▪ I. † ˈmormal Obs.
Forms: 4–7 mormal, 5, 7 morimal, mormale, 5–7 mormall(e, 6 marmoll(e, mortmale, mermole, 6–7 marmole, 7 marmall, mortmal.
[a. OF. mortmal (= med.L. mortuum malum), f. mort dead + mal evil. Cf. F. mal de mort, used Hist. to render the OF. word.]
1. An inflamed sore, esp. on the leg.
Prob. used vaguely; the description in quot. 1543 and its context seems to refer to ecthyma or impetigo.
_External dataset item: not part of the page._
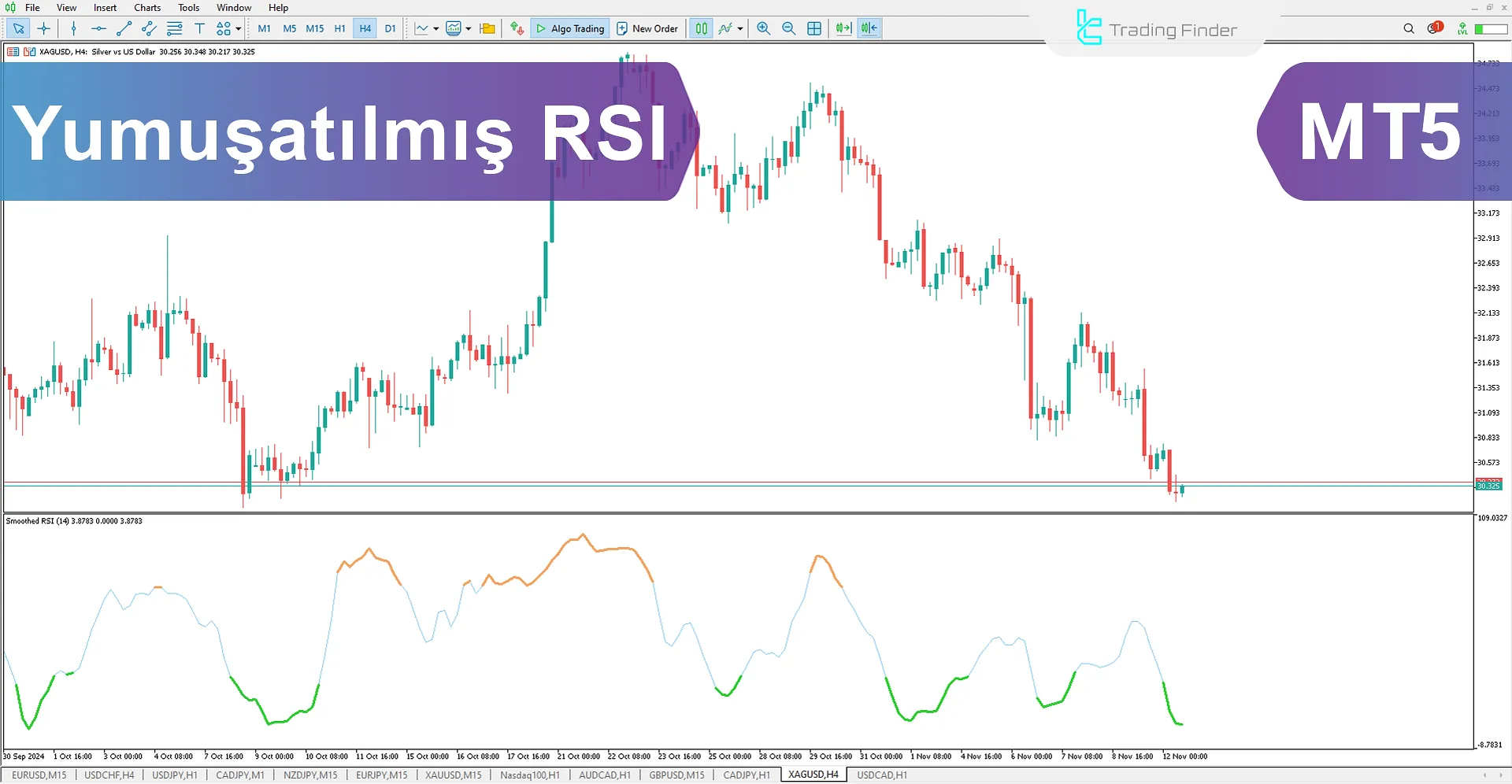Tile the chart windows
The width and height of the screenshot is (1512, 784).
[x=813, y=28]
c 1386 Chaucer Prol. 386 Greet harm was it as it thoughte me That on his shyne a mormal hadde he. c 1400 Lanfranc's Cirurg. 178 Þe blood-letyng of þis veyne is good..for cancrena þat ben in þe hipis & for a mormal. c 1400 Brut (E.E.T.S.) 230/3 Also ij men haue bene helede þere of þe morimal. c 1483 Caxton Dialogues 41/40 He can hele and cure..mormale. a 1518 Skelton Magnyf. 1906 Some with the marmoll to halte I them make. 1533 More Answ. Poysoned Bk. Wks. 1088/1 To heale the foule marmole of theyr scabbed shynnes. 1543 Traheron Vigo's Chirurg. v. iii. 164 Of the deed euyll, or mortmale. The deed euyl..is a maligne, fylthy, and corrupt scabbe, which begynneth for y⊇ most part in y⊇ armes, thyghes, & legges, & chefly in the legges it causeth crusty pustules, ful of fylthy matter. 1579 Langham Gard. Health (1633) 41 For Festers, Mermoles, sores of the yard, and all other sores, take Ash [etc.]. 1601 Holland Pliny II. 588 Such morimals or sores as scorne ordinary cures & be full of suppuration. |
fig. 14.. Seven Deadly Sins 109 in Pol. Rel. & L. Poems (1903) 247 ‘Luxiria’ ys a lyther mormale. 1547–64 Bauldwin Mor. Philos. (Palfr.) 57 The festered & stinking cores of old marmoles & inueterate sores of the weale publike. |
2. ? Used for agnail 3.
1685 J. Cooke's Marrow Chirurg. i. xi. (ed. 4) 75 There are also little Marmoles, so called by some, which are little bits of the Skin that rise near to the Nails. |
▪ II. [mormal, a.
‘grievous, dangerous’ (Webster 1864) is app. a mistaken inference from prec. n.